Grace-Marie Turner is president of the Galen Institute, a public policy research organization that she founded in 1995 to promote an informed debate over free-market ideas for health reform.
She has been instrumental in developing and promoting ideas for reform to transfer power over health care decisions to doctors and patients. She speaks and writes extensively about incentives to promote a more competitive, patient-centered marketplace in the health sector.
- She testifies regularly before Congress and advises senior government officials, governors, and state legislators on health policy.
- She was named by House Speaker John Boehner in 2013 to serve as a member of the Long Term Care Commission.
- Previously, Grace-Marie served for a three-year term on the National Advisory Board for the Agency for Healthcare Research and Quality, and she served as a member of the Medicaid Commission, making recommendations to modernize and improve Medicaid.
She has been published in hundreds of major newspapers, including The Wall Street Journal, The New York Times, and USA Today, and has appeared on ABC’s 20/20 and on hundreds of radio and television programs. She is a co-author of Why ObamaCare Is Wrong for America, published by HarperCollins in 2011, and editor of Empowering Health Care Consumers through Tax Reform. Grace-Marie speaks extensively in the U.S. and abroad, including at the London School of Economics, Oxford University, and the Gregorian University at the Vatican.

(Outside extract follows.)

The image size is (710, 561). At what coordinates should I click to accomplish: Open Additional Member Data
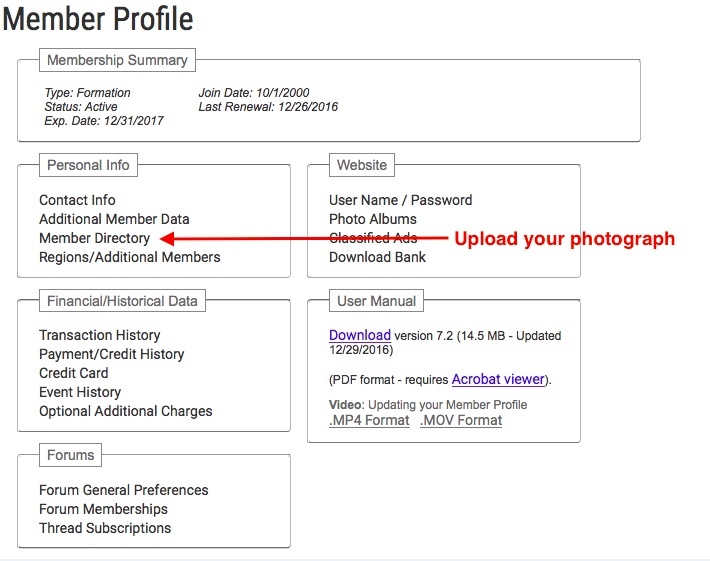click(114, 219)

Grace-Marie is founder and facilitator of the Health Policy Consensus Group which serves as a forum for analysts from market-oriented think tanks around the country to analyze and develop policy recommendations.

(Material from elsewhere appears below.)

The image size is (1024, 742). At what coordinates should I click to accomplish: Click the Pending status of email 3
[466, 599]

She received the 2007 Outstanding Achievement Award for Promotion of Consumer Driven Health Care from Consumer Health World. In the mid-1990s, Grace-Marie served as executive director of the National Commission on Economic Growth and Tax Reform. For 12 years, she was president of Arnett & Co., a health policy analysis and communications firm. Her early career was in politics and journalism where she received numerous awards for her writings on politics and economics.

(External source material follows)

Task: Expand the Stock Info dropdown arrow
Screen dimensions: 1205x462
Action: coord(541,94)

Doug Badger’s career in public policy spans more than three decades and includes stints as a policy adviser to the White House, the U.S. Senate, the Department of Health and Human Services and the Social Security Administration.
As a senior White House adviser to President George W. Bush, Doug developed the Administration’s proposal for adding prescription drug coverage to Medicare and represented the White House in negotiations with Congress that resulted in enactment of the Medicare Modernization Act. He also advised the President on other health-related matters, including Medicare and Medicaid reimbursement issues and the creation of health savings accounts.
Doug later served as Deputy Assistant to the President for Legislative Affairs, where he helped formulate Administration policy and legislative strategy on a broad range of issues, including health care, energy, taxes, financial services, pensions and employee benefits, intellectual property, trade, and telecommunications.
After leaving the White House, Doug became a partner at The Nickles Group, where his practice included where his practice included health care, intellectual property, and financial services. He had also been a partner at Washington Council Ernst & Young, where he had a similar practice.
Doug also served for a decade as a U.S. Senate aide, serving as Chief of Staff to Assistant Majority Leader Don Nickles and Staff Director of the Senate Republican Policy Committee.
Doug is now retired but still offers his views on policy and politics as a contributor to The Hill and in a blog called Doug’s Brief Case.